### [Try it]
Apart from the pictures, every entry below should be repeated exactly.
[Start of Attachment]
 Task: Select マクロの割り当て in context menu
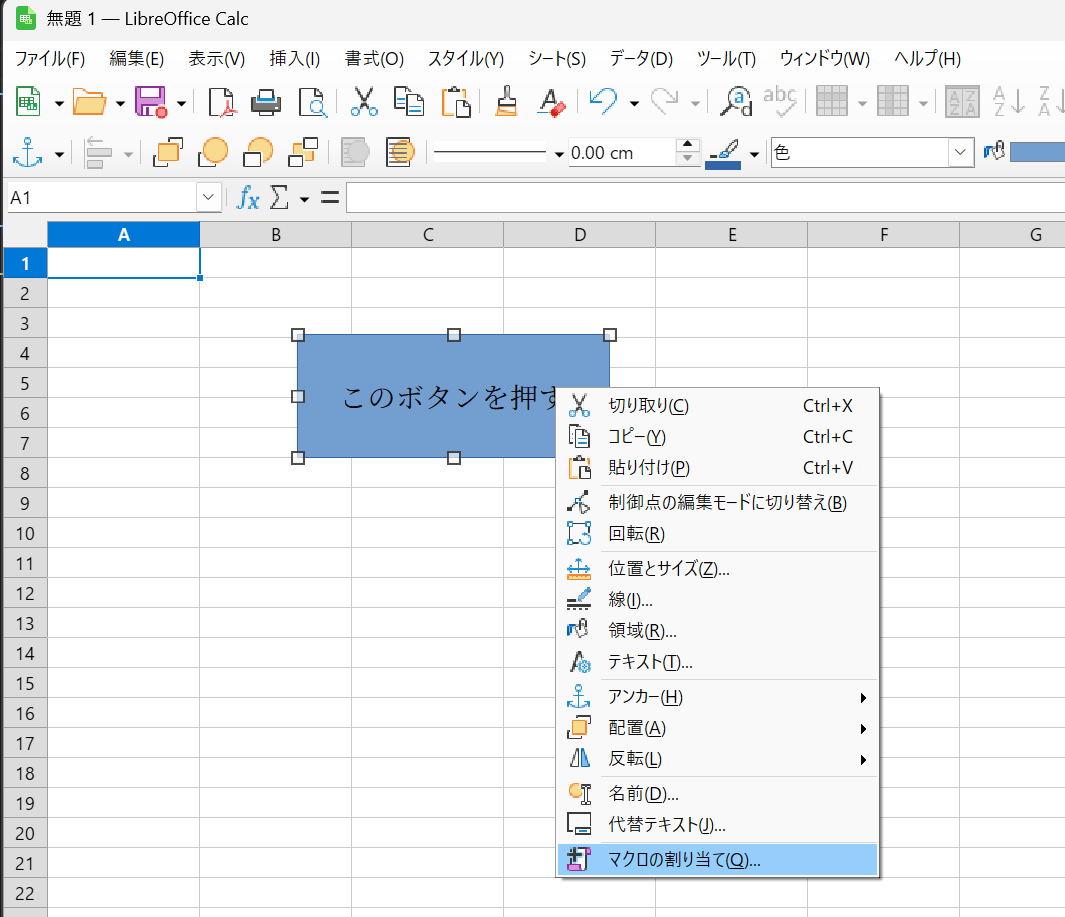[x=685, y=859]
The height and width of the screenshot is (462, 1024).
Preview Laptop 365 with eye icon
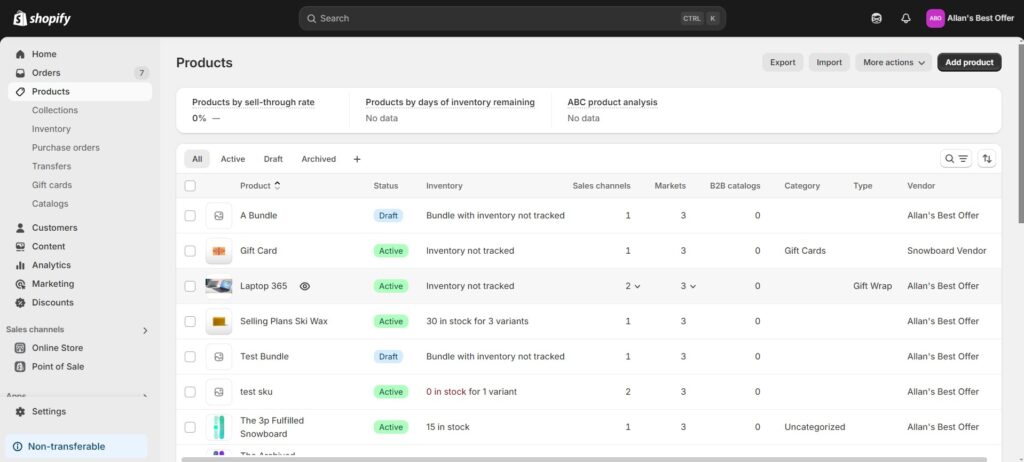pos(305,286)
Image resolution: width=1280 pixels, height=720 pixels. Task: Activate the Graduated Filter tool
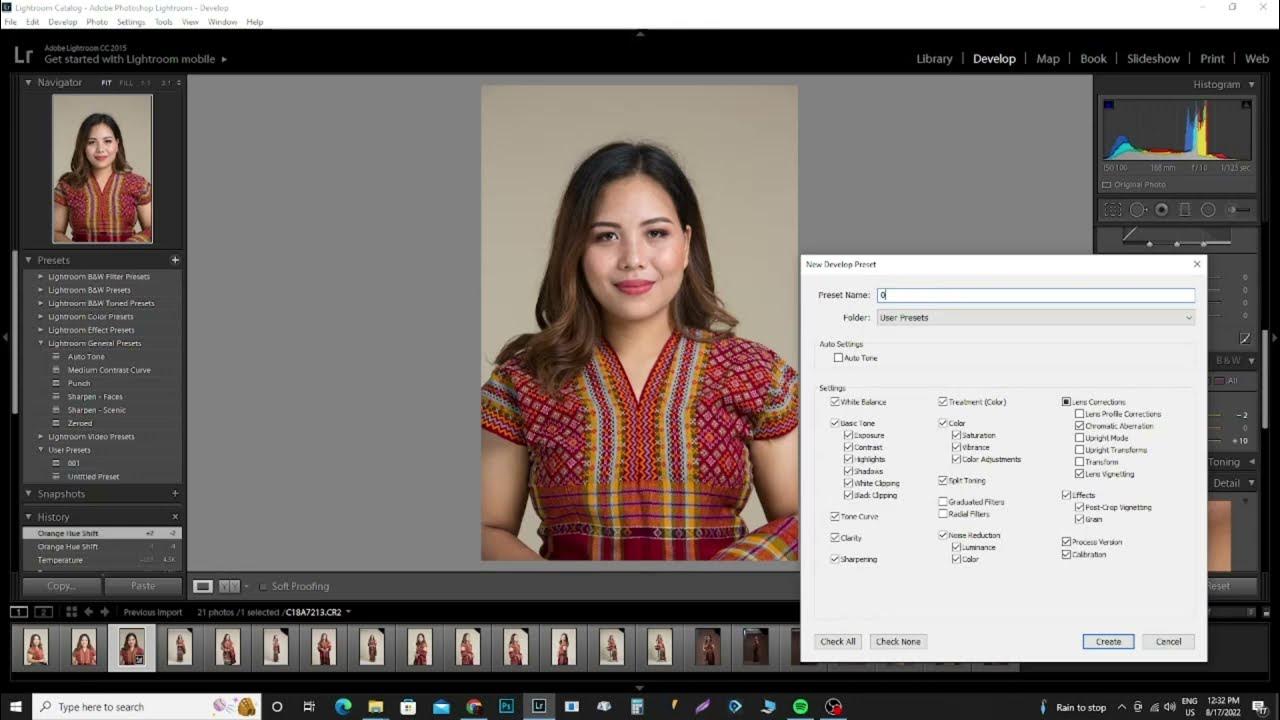(1184, 209)
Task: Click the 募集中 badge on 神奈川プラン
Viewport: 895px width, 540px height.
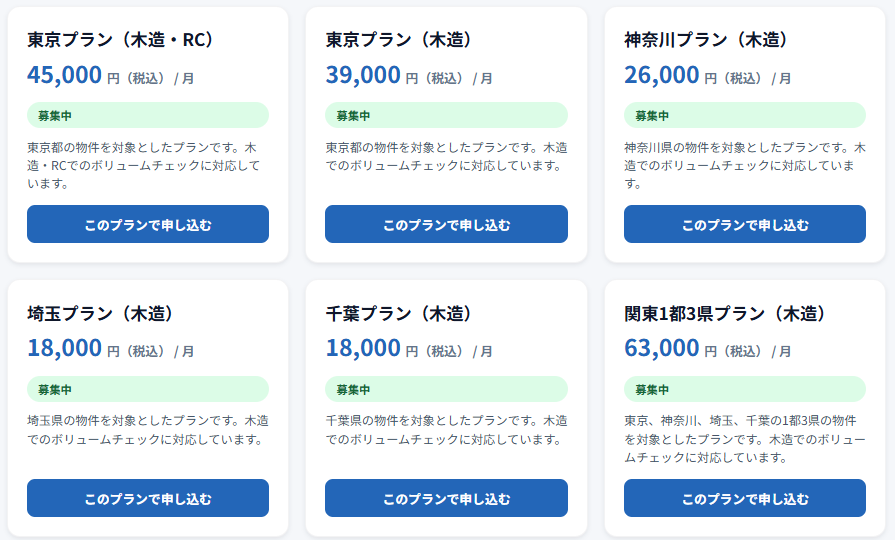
[End of Attachment]
### [Completed task]
 Task: Select マクロの割り当て in context menu
[x=685, y=859]
The height and width of the screenshot is (462, 1024).
Preview Laptop 365 with eye icon
pos(305,286)
Image resolution: width=1280 pixels, height=720 pixels. Task: Activate the Graduated Filter tool
(1184, 209)
Task: Click the 募集中 badge on 神奈川プラン
Viewport: 895px width, 540px height.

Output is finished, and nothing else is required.